Так мы могли бы встретиться. Такое задание мне могли поручить. Могли приказать что-то в этом духе, хоть и не приказали. Я делал другое. Носил форму. Ходил строем. Приветствовал фюрера. Заряжал оружие. Стрелял из него. И всегда была кровь, всегда чья-то кровь.
Меня стошнило на ковер. Густой массой. Я потрогал свои жесткие седые волосы и изуродованную плешь, где ничего не растет.
Постоял под холодным душем. Все тело онемело.
В те дни я часто себя наказывал, но ничего не менялось.
Внизу я долго смотрел на почти пустые чашки на кухонном столе. Все еще теплые. Вызвал в памяти его тапочки. Его ножки. Пижаму в гоночных машинках. Кроткий взгляд, спрашивавший: «Где твоя голова?» В нем что-то было, как в том мальчике в Париже, который приносил пироги в парк, мне и другим бездомным.
Теперь еще один ребенок.
Нет.
Еще один маленький бог. А мистер Хьюго – ребенок; там, на диване, и у него есть чай и кто-то, с кем можно сидеть в тишине, пока проходит ночь.
Меня пробудил от сна чей-то другой сон.
II
Дэнни обычно приходил после школы. Его мать не возражала, она работала допоздна. Я что-нибудь ему готовил. Дэнни больше всего любил рыбные палочки, фасоль и картошку фри по-американски. Он вынимал картошку из холодильника, раскладывал на противне. Рыбные палочки надо было готовить на медленном огне, иначе они оставались холодными внутри. Дэнни смотрел телевизор, временами смеялся. Я слушал через буфетное окошко, и мне было легко, не страшно.
Потом мы вместе ели. Мужчина и мальчик за столом: для меня это было эхом давних лет. Нож и вилка были для Дэнни слишком большими. Я думал про тот нож. Вспоминал тот нож. Мой отец хранил его на каминной полке. Надо было его зарыть. Потом Дэнни меня прерывает. Нужно еще кетчупа, мистер Хьюго, еще коричневого соуса. Он поливает уксусом свою картошку, потом мою. Я не люблю уксус, но уже поздно, я его только обижу. Дэнни всегда оставлял напоследок одну рыбную палочку. Я так и не узнал, почему.

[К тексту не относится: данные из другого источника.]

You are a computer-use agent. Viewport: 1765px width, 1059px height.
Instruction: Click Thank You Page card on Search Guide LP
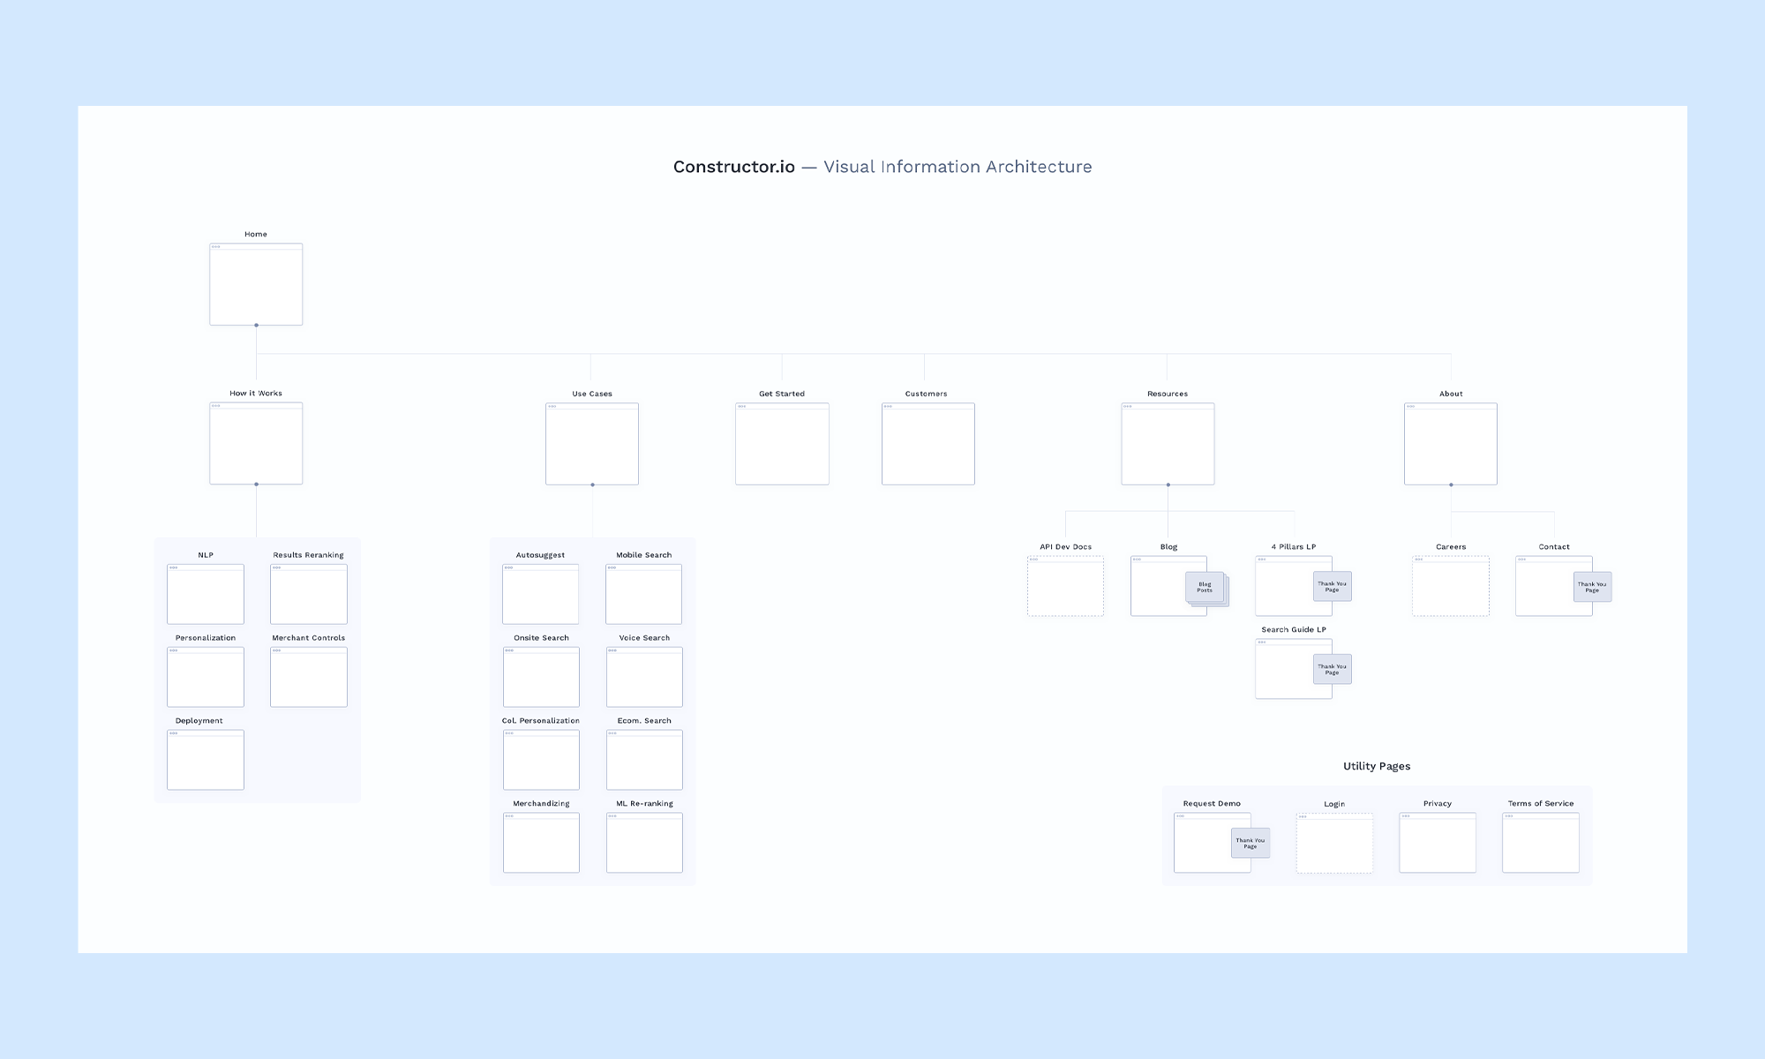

Когда он уходил, я убирал посуду. Иногда оставлял тарелки от обеда до утра. Фасоль, застывшую на керамике, было почти невозможно отмыть, но было легко, не страшно.
Как-то днем Дэнни принес новые карандаши, и мы рисовали перед детской передачей.
– Облака у тебя хороши. Как будто ты их с неба украл.
Молчание.
Штрихи по бумаге, как вздохи.
– Нельзя, – сказал он.
– Что?
– Украсть облака.
– Знаю, я просто хотел сказать, что рисунок удался.
– Я в школе много рисую. Лучше бы мы весь день рисовали, но мы не рисуем.
– А чем еще вы занимаетесь?
– Не знаю, – сказал он.
– Не знаешь?
– Всяким сложным.
– Например?
– Например, читаем. Просто у меня не выходит.
Я немного подумал.
– Многое в жизни сложно, Дэнни. Жизнь иногда летит в тебя такими большими кусками, что не увернешься.
Мне показалось, он обиделся.
На обед была рыба, варенная в пакете. Горошек. Хлеб с маслом.
Я смотрел, как он спихивает горошины с тарелки. Он сказал, что рыба ему не нравится, хотя я видел, что нравится. Тут я понял, что происходит.